Amor, aproveita o dia
Que pela manhã há sol
E o vento é frio em tua face,
Pela manhã há calmaria
E o ônibus não tarda em chegar,
Nas primeiras horas o café energiza
E a preguiça é só para arrastar o sotaque do teu 'bom dia',
No abrir dos olhos há o rosto do outro
E um beijo, na face, de alegria,
No levantar da cama o chão é frio
E espreguiçar-se não é enfadonho.
Amor, a lua surge no horizonte,
O sol cerrou o dia, deu-se por esgotado
E o ônibus em que voltas vem lotado,
Olha bem que 'agora' já tem um ar tão desgastado,
O frio já não é ameno e não há calor para esquentar,
A chuva cai forte e o café da manhã deu-se por gelar,
As costas vem destroçadas da má postura,
Teus saltos machucaram-te os pés
E o alívio de tirá-los não compensa, do uso, a tortura,
A louça suja pende sob o balcão,
As moscas fogem de tuas mãos
E atacam sem compaixão os restos do prato,
A água gelada que desce em teu esôfago
É um agouro do banho trêmulo que está por vir,
O macarrão instantâneo que sai fervendo do microondas
É teu fingimento noturno de deleite,
O beijo na face bidimensional e plana do retrato de quem já se foi
É um mero lembrete do que não há,
Antes que possas cair no sono.
Se dois períodos dentre vinte e quatro horas podem ser tão opostos,
O que te fazes pensar que na vida também não ocorre o mesmo?

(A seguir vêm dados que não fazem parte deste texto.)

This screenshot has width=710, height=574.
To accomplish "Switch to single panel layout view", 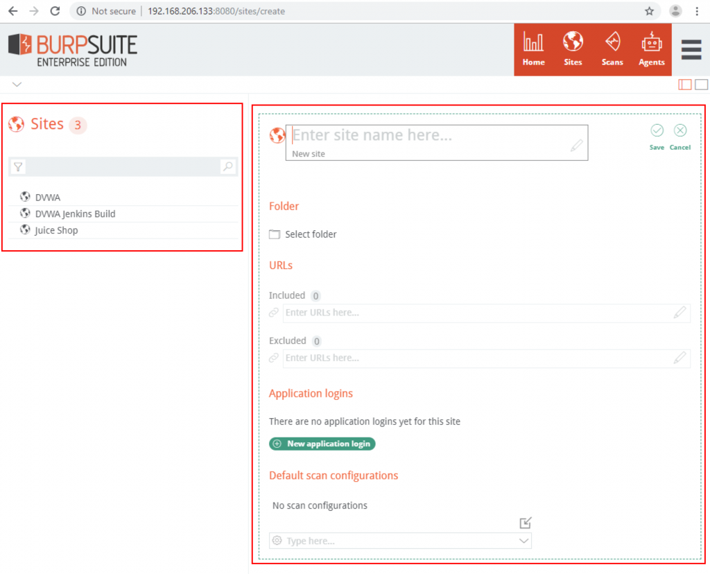I will point(701,85).
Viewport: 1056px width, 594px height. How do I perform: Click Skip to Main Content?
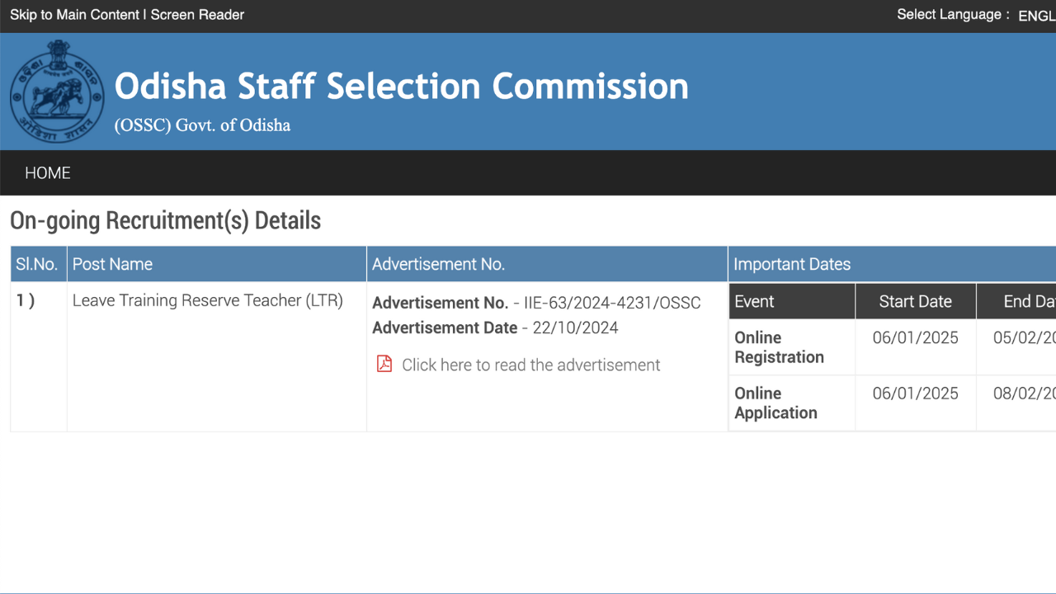75,14
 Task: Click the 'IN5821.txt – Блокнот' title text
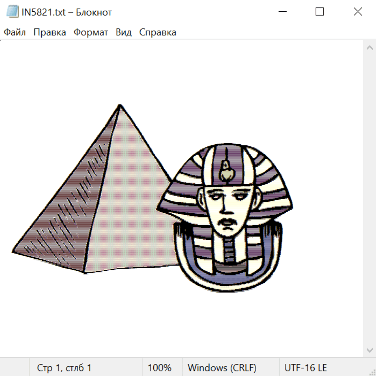point(67,12)
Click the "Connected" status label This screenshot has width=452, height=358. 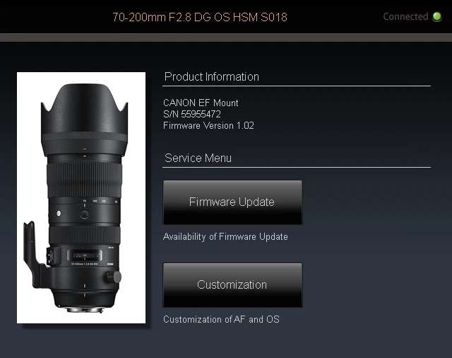pyautogui.click(x=405, y=16)
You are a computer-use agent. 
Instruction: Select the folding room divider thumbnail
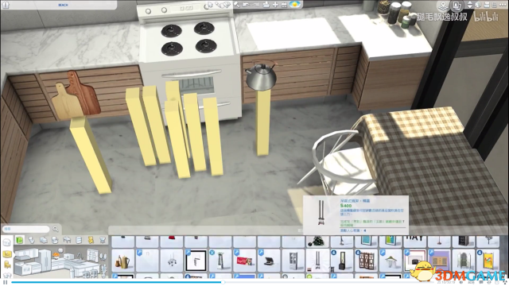(x=366, y=261)
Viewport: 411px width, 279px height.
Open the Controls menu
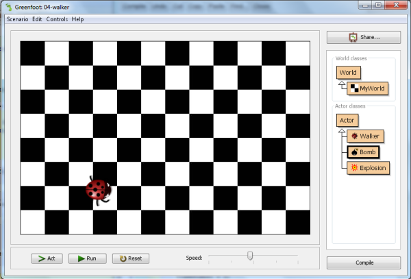(57, 19)
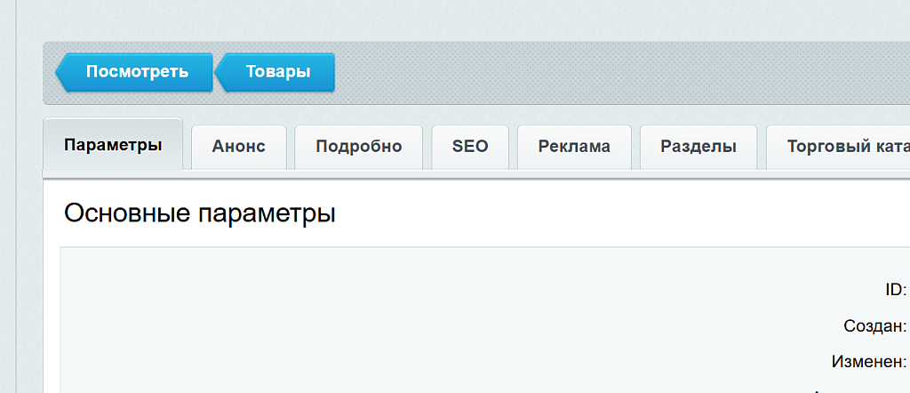Screen dimensions: 910x393
Task: Open the Подробно tab
Action: 359,148

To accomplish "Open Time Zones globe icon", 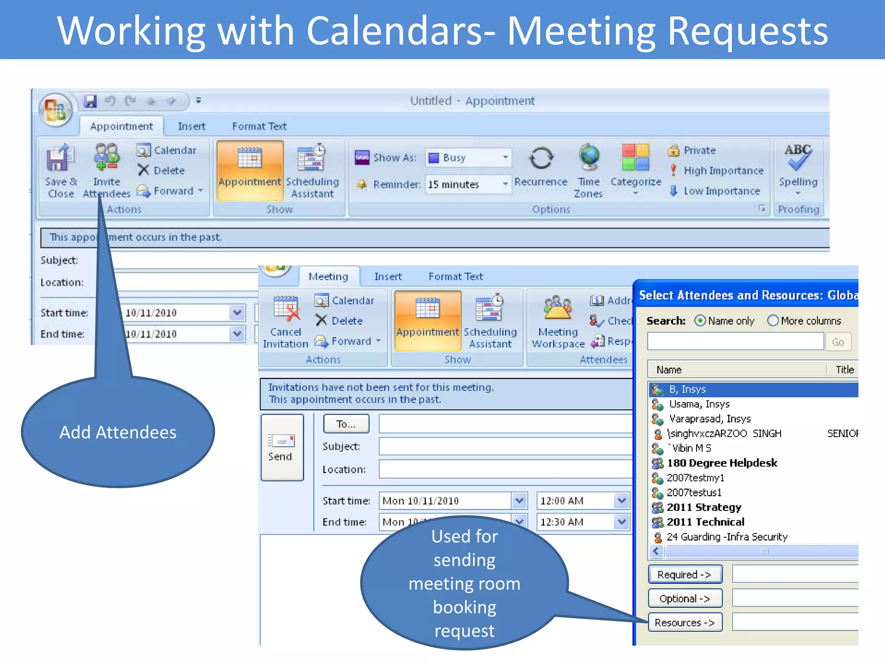I will [589, 157].
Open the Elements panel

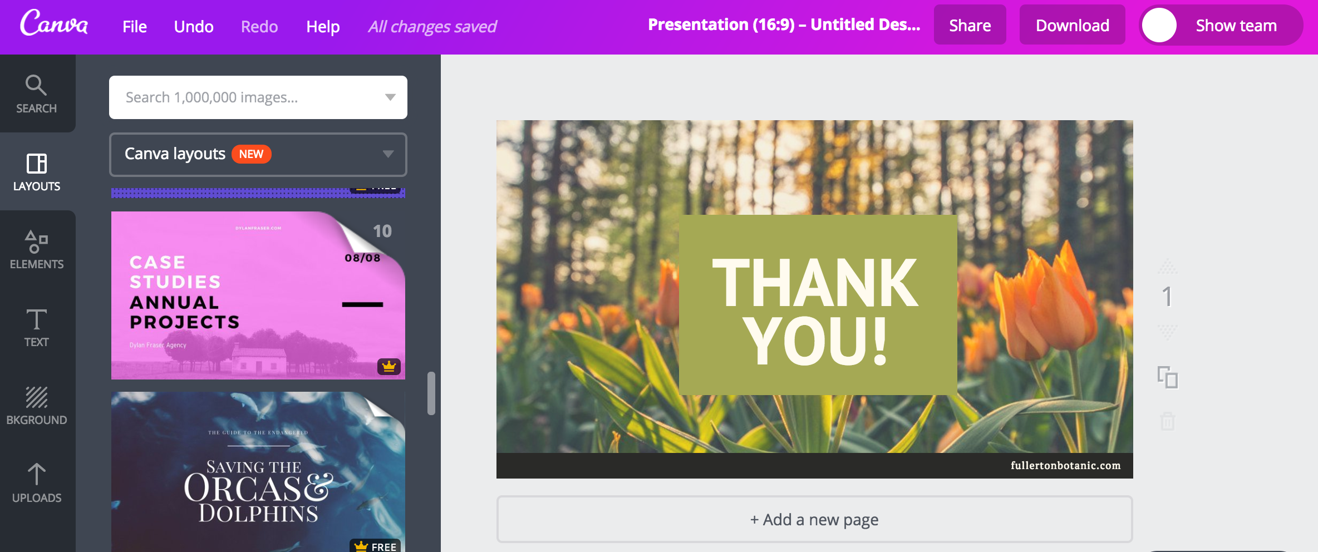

Aproveita a companhia de quem te quer bem
E queira bem aos outros também.
Hoje sou só um pouco da poeira que habita tua residência,
Já fui parte de tua vida, hoje não me resta sequer a resiliência,
Espero que possas fugir da solidão,
Antes que a manhã se torne penosa
E que todos os dias sejam a noite que não amanheceu.
Espero que possas conhecer um alguém
Que torne toda noite luminosa
E que para todo cansaço que se impor,
A aurora venha e torne o dia ao teu dispor.